February 24, 2010
This article was contributed by Mel Gorman
In an ideal world, the operating system would automatically use huge pages
where appropriate, but there are a few problems. First, the operating system
must decide when it is appropriate to promote base pages to huge pages
requiring the maintenance of metadata which, itself, has an associated cost
which may or may not be offset by the use of huge pages. Second, there
can be architectural limitations that prevent a different page size being
used within an address range once one page has been inserted. Finally,
differences in TLB structure make predicting how many huge pages can be
used and still be of benefit problematic.
For these reasons, with one notable exception, operating systems provide a
more explicit interface for huge pages to user space. It is up to application
developers and system administrators to decide how they best be used. This
chapter will cover the interfaces that exist for Linux.
1 Shared Memory
One of the oldest interfaces backs shared memory segments created by
shmget() with huge pages. Today, it is commonly used due to its
simplicity and the length of time it has been supported. Huge pages are
requested by specifying the SHM_HUGETLB flag and ensuring the
size is huge-page-aligned. Examples of how to do this are included
in the kernel source tree under Documentation/vm/hugetlbpage.txt.
A limitation of this interface is that only the default huge page size
(as indicated by the Hugepagesize field in
/proc/meminfo) will be used. If one wanted to use 16GB pages as supported on
later versions of POWER for example, the default_hugepagesz=
field must be used on the kernel command line as documented in
Documentation/kernel-parameters.txt in the kernel source.
The maximum amount of memory that can be committed to shared-memory huge
pages is controlled
by the shmmax sysctl parameter. This parameter will be discussed
further in the next installment.
2 HugeTLBFS
For the creation of shared or private mappings, Linux provides a RAM-based
filesystem called "hugetlbfs." Every file on this filesystem is
backed by huge pages and is accessed with mmap() or read().

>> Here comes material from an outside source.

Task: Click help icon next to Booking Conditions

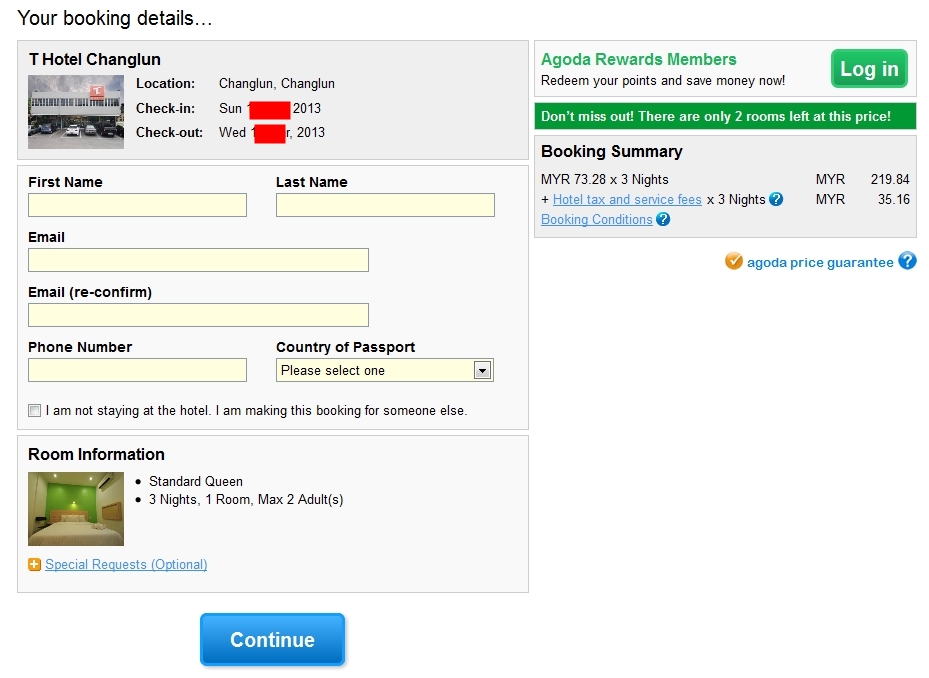Action: pyautogui.click(x=662, y=220)
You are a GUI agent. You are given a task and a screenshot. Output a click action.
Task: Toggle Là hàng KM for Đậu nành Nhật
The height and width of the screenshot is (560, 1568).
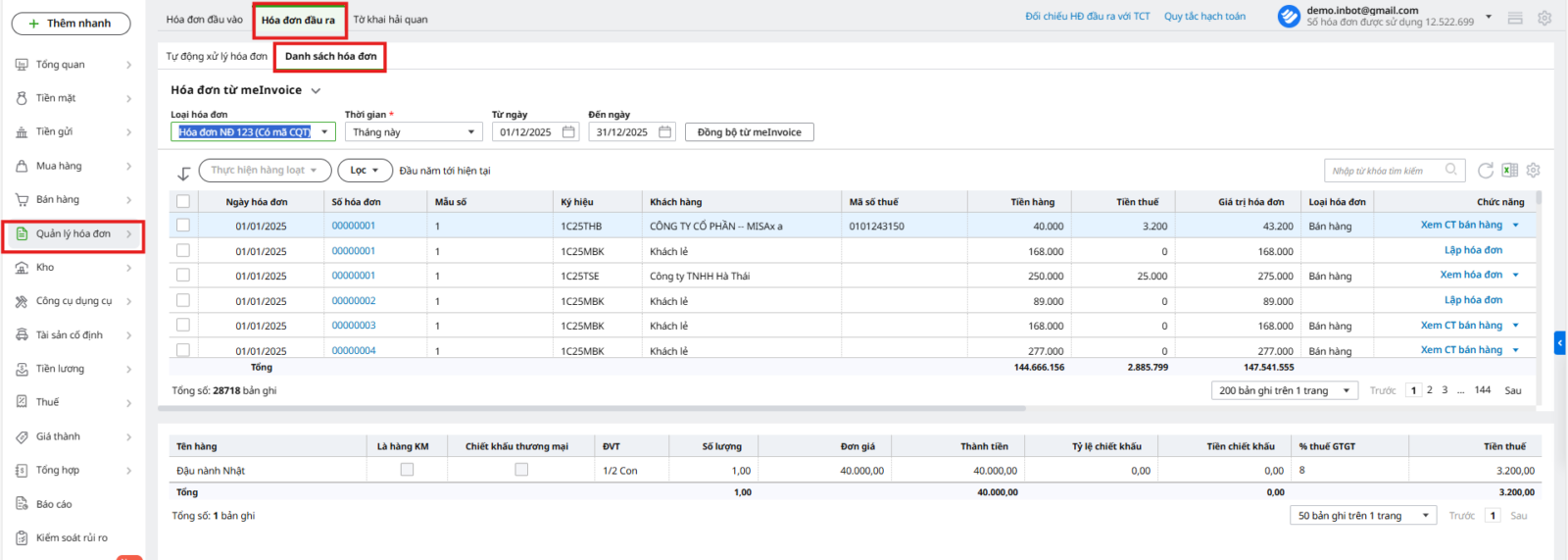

If no options are specified at mount time, the default huge page size
is used to back the files. To use a different page size, specify
pagesize=.
$ mount -t hugetlbfs none /mnt/hugetlbfs -o pagesize=64K
There are two ways to control the amount of memory which can be consumed by
huge pages attached to a mount point. The size= mount parameter
specifies (in bytes; the "K," "M," and
"G" suffixes are understood) the maximum amount of memory which will be used
by this mount. The size is rounded down to the nearest huge page size. It
can also be specified as a percentage of the static huge page pool, though
this option appears to be rarely used. The nr_inodes= parameter
limits the
number of files that can exist on the mount point which, in effect, limits the
number of possible mappings. In combination, these options can be used to
divvy up the available huge pages to groups or users in a shared system.
Hugetlbfs is a bare interface to the huge page capabilities of the underlying
hardware; taking advantage of it requires application awareness or library
support. Libhugetlbfs makes heavy use of this
interface when automatically backing regions with huge pages.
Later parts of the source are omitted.